Orbitz Touts Service

At PhoCusWright conference, CEO Jeffrey Katz keeps comments brief regarding recent DOT decision

By: David Peterkofsky

LOS ANGELES Downplaying the U.S. Department of Transportation’s determination that Internet fares do not need to be regulated, the chairman and CEO of Orbitz emphasized his firm’s commitment to customer service in a speech at the PhoCusWright Executive Conference here.

Although critics continue to rail against the travel site including five California agencies who filed an antitrust lawsuit Jeffrey Katz said his company’s unwavering focus continues to be its customers.

“As long as we are an airline-owned entity, that’ll be the case,” Katz said of the ongoing criticism. “We spend most of our time on our customers and customer satisfaction. That we continue to do very well.”

Katz briefly discussed the DOT’s recent decision not to extend GDS rules to Orbitz and its Web competitors, saying only that his company clearly differs from the GDSs and, therefore, does not warrant such regulation.

Instead, he focused on what he called the bright spots in the current travel climate, citing a 6% increase in travel this Thanksgiving over last year. Internet travel spending in general is up nearly 40% for 2002, coming against an 8% decline in travel spending overall, he added.

He also spoke highly of Orbitz for Business, the corporate travel product launched in September, proclaiming that a corporate customer with a $4 million annual travel budget can save $800,000 per year on fares and fees.

Orbitz’s Supplier Link technology, which lets airline suppliers process Orbitz transactions without a GDS, also has proven popular, Katz said. Three of Orbitz’s airline owners American, Continental and Northwest participate, and another eight carriers, including non-Orbitz owners, are set to join the arrangement in the next quarter.

Katz said he wouldn’t rule out the possibility of Orbitz someday offering agents a booking tool alternative to the GDSs, but he said nothing is planned now.

Traditional agencies don’t offer Orbitz much in the way of competition, added Katz, who suggested offline agents are old-fashioned and unable to compete with companies such as his own.

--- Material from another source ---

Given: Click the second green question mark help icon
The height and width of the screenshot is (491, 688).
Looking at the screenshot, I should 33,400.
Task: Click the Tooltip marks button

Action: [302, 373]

“Our competition today is for the heart of the traveler whose ultimate tendency is to call Myrtle,” Katz said. “I like Myrtle, but I don’t think she has what it takes to compete. Orbitz has good customer service 24 hours a day and low prices. Who else offers that?”

Katz rejected claims that Orbitz’s existence stifles competition, stating that the company’s airline owners actually conceived of the site “to create competition and opportunity” when Travelocity and Expedia were “duopolizing” the online market.

Corporate Two-Step

Also at the travel industry research firm’s conference:

" PhoCusWright President Philip Wolf said that the major online players’ expansion into corporate travel has been one of the major stories of the year, along with Web fares.

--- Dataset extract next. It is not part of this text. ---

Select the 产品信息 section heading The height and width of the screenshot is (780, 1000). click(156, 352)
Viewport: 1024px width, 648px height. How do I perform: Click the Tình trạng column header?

Expedia last week introduced its own corporate travel product.

“It’s like a dance hall where the music got turned up louder and faster, and everybody’s stepping on each other’s toes,” Wolf said.

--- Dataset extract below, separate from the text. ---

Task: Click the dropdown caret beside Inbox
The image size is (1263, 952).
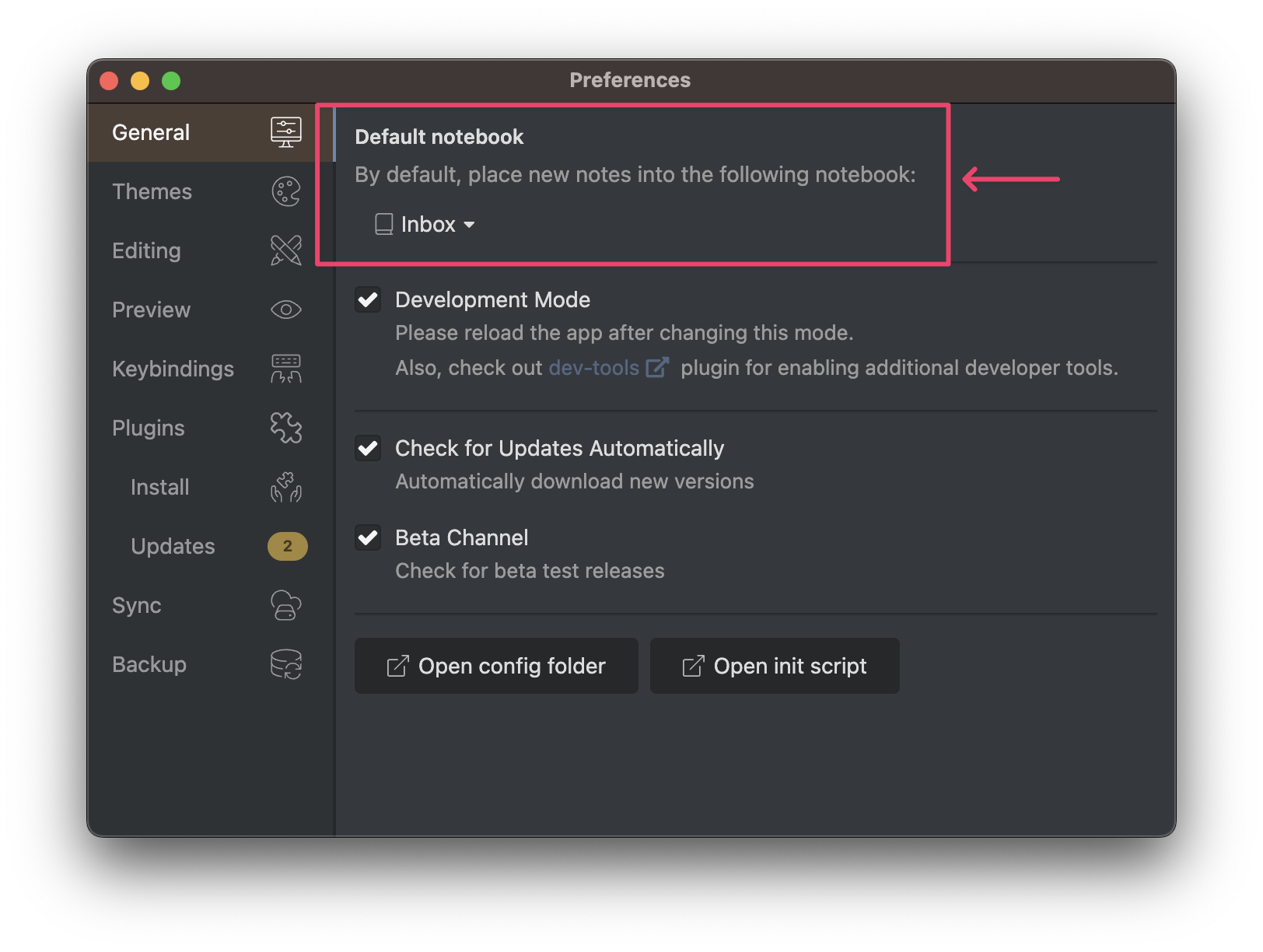Action: 469,225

" Paul Blackney, president and CEO of Worldspan, spoke about the challenges facing traditional agents, predicting that traditional agents will account for just over half of all travel purchases within five years. Noting the shift online, he said Worldspan has diversified itself from a GDS into a technology provider for multiple sales channels.

In mid-December, the company is scheduled to roll out a product for agents that provides published, negotiated and Web fares in a single search. Worldspan teamed with FareChase on development of the product, Total Fares.

" Barry Diller, chairman and CEO of USA Interactive, said his company’s long-awaited travel TV channel and accompanying Web site will be launched sometime in the second half of 2003. The as-yet-unnamed entity represents a “screen-indifferent approach” to selling travel, Diller said one that will mirror the path his company took with the Home Shopping Network and corresponding HSN.com site.

" John F. Davis, chairman and CEO of Pegasus Solutions, suggested that online travel sites should aggressively pursue merchant-model hotel room sales, whereby agencies buy the rooms in bulk and resell them with a sizable margin built into the price.

Merchant-model room sales now account for less than 2% of all room nights, but Davis predicted that number could be as large as 10% in the next few years.